Depuis plus de trois semaines, le monde continue de dévaler une pente dangereuse et sans visibilité. Les informations d’Ukraine sont nombreuses et effrayantes, malheurs individuels, morts, blessés, soldats, destructions, vitres brisées, immeubles en morceaux, tirs, abris, missiles, évacuations et files de réfugiés, vidéos, reportages, images sur les chaînes de télés, Zelensky, toujours inlassable et héroïque, Macron, Biden, Xi et les autres. Quelques très courageux protestaires russes. Et Poutine.
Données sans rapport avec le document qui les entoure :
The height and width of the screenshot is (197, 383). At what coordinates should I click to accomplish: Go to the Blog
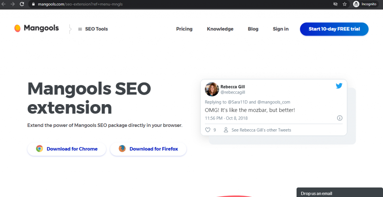(253, 29)
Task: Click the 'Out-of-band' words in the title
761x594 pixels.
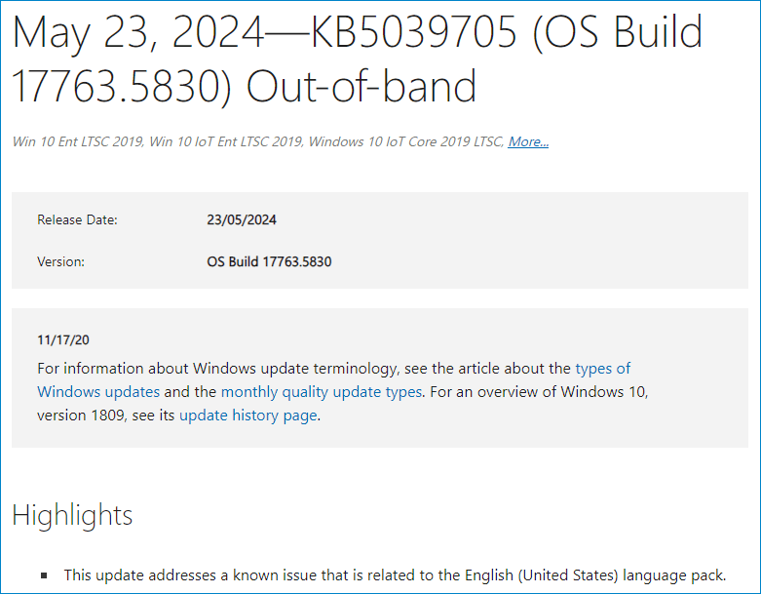Action: point(361,86)
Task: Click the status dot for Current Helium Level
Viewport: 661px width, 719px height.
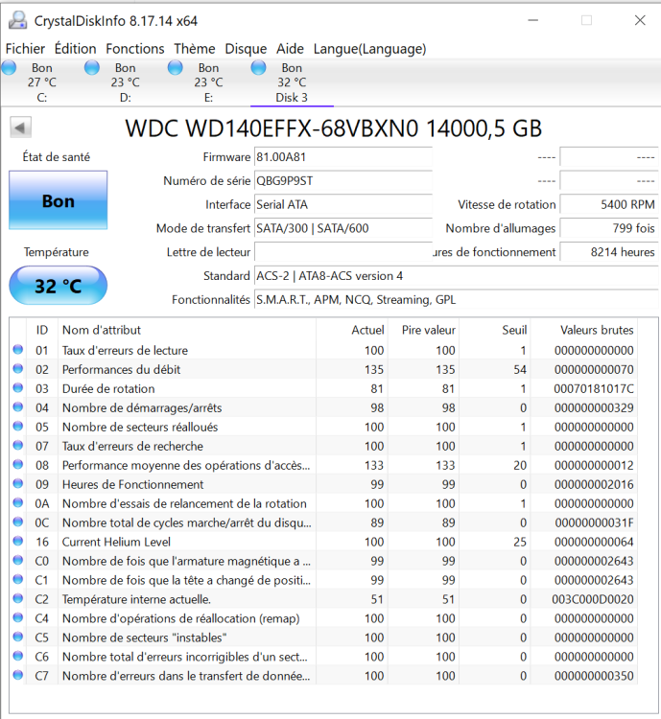Action: pos(17,542)
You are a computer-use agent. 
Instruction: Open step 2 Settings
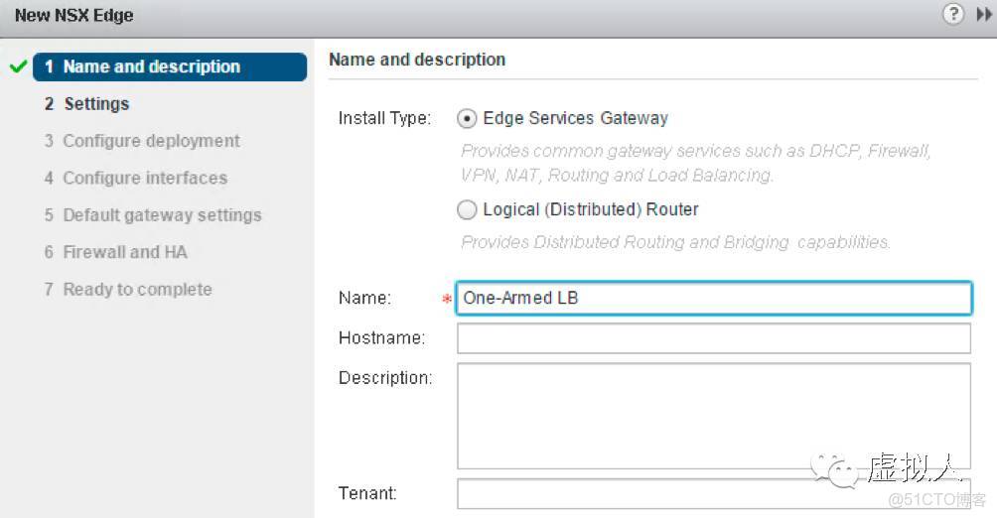pyautogui.click(x=96, y=104)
Car le présent - février-mars 2022 - continue, les jours passent, le train-train quotidien, sur fond des mauvaises nouvelles de la radio, j’ai quelques pépins de santé, je sors assez peu.
J’ai quand même trouvé le courage d’aller à l’opéra dimanche dernier voir A Quiet Place, 1983, de Leonard Berstein. C’était bien, une mise en scène merveilleusement efficace de K. Warlikowski. Pour dire vite, c’est l’histoire d’un enterrement, cette cérémonie où se dénouent des années et des vies.

Aujourd’hui, je m’en tiens à moi, j’essaie de comprendre un peu comment je vis les jours présents.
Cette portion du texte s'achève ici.